A Stormont minister who has acknowledged she did not report allegations an IRA man abused a teenage girl has faced Assembly calls to resign.

Cahill case minister urged to quit

A Stormont minister who has acknowledged she did not report allegations an IRA man abused a teenage girl has faced Assembly calls to resign.

Sinn Féin’s Jennifer McCann vehemently denied wrongdoing in last night’s angry Stormont debate on the Mairia Cahill case.

Ms Cahill, a 33-year-old from west Belfast, has alleged she was raped by a suspected IRA member when she was a teenager in 1997.

She has further claimed that the IRA conducted its own inquiry into her account, subjecting her to interrogation and forcing her to confront her alleged attacker.

The man she accused of rape was later acquitted of criminal charges in court after Ms Cahill withdrew her evidence.

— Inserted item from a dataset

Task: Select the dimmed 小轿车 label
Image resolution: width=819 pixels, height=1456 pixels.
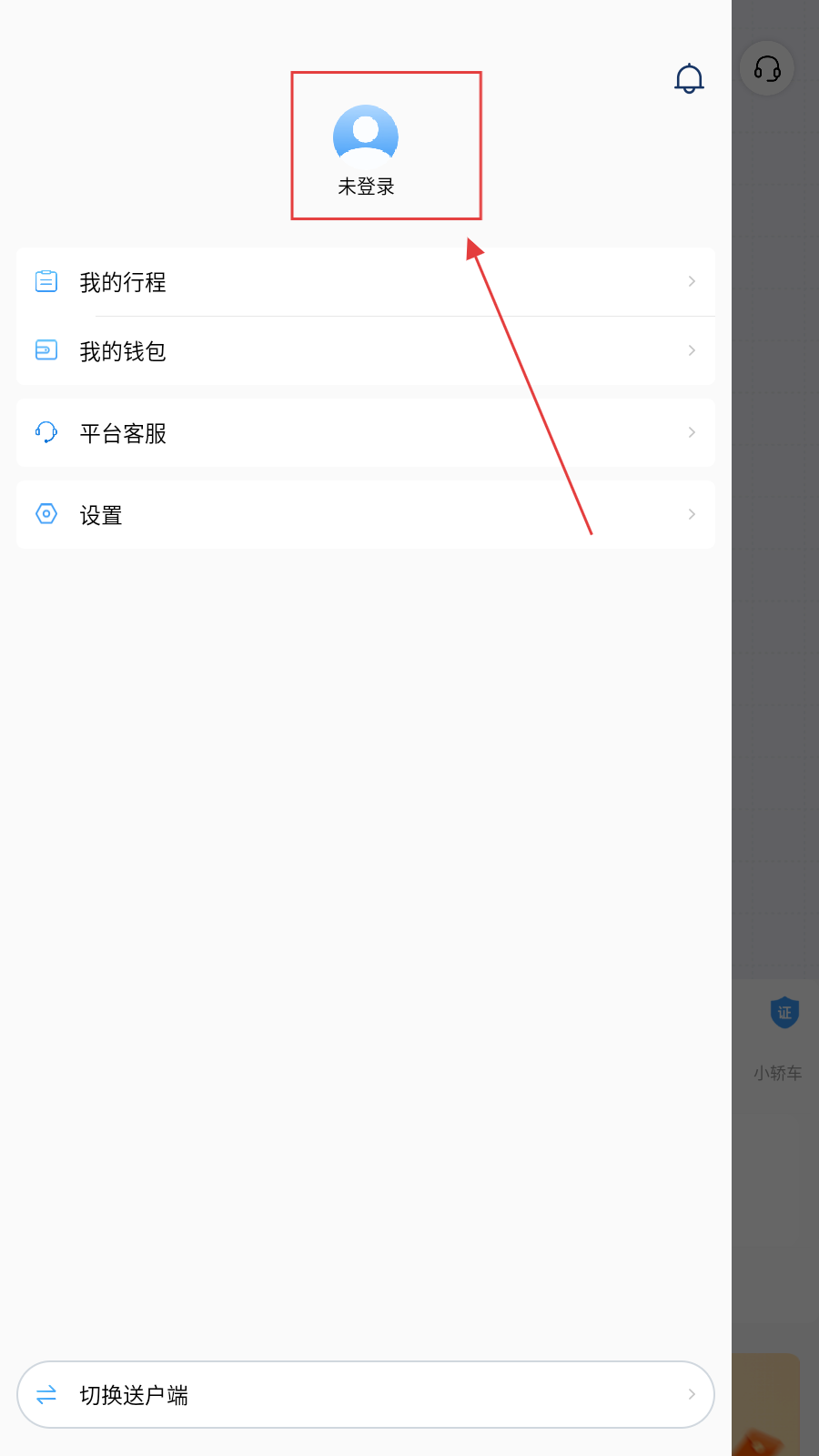Action: 777,1073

Charges were dropped against those allegedly involved in the IRA’s internal inquiry.

The motion tabled by the Democratic Unionists focused on an acknowledgement by Stormont junior minister Ms McCann that Ms Cahill made her aware of her allegations in 2005, when she was not an elected representative, but she did not report the claims to the authorities.

It called for an inquiry into whether she had breached Stormont’s ministerial code of conduct.

DUP MLA Paula Bradley said Ms McCann had to quit, highlighting that as junior minister she had responsibilities for victims’ issues and the ongoing Stormont-commissioned inquiry into historical institutional abuse in the North.

“Jennifer McCann’s position is untenable,” she said.

“Ms McCann has responsibilities, through her position in the Executive, for policy relating to historical institutional abuse and young people. Ms McCann should have no further role in historical abuse policy. How can all survivors of such abuse have confidence in this junior minister when, by her own admission, she was informed of alleged abuse and did not report it to the police?”

Ms McCann defended her actions, insisting that Ms Cahill did not indicate she wanted the matter reported.

“I feel very strongly that my credibility not only as junior minister but also in a personal sense as a woman and particularly as a mother is under attack through this disgraceful motion, and what members in this chamber have said both during this debate and over the past few weeks,” she said.

“I want to totally refute any inference in either the motion or what has been said that I did anything improper in the actions I took in relation to this case. I would not cover up or protect anyone who has been accused of rape or sexual abuse.”

Sinn Féin Deputy First Minister Martin McGuinness strongly supported his colleague.

“This motion is a wholly unjustified and unfounded attack on the integrity and sincerity of one of the most dedicated and capable members of this Assembly, my friend and colleague, junior minister Jennifer McCann,” he said.

“The motion is a disgrace.”

The SDLP supported the DUP motion.

SDLP Assembly member Alex Attwood heavily criticised Sinn Féin’s defence of Ms McCann.

“This debate was one about cover-up, transparency and accountability,” he said.

“This was an opportunity to stand with Mairia Cahill and victims of abuse. No one should have been found wanting. Mairia Cahill deserves no less.”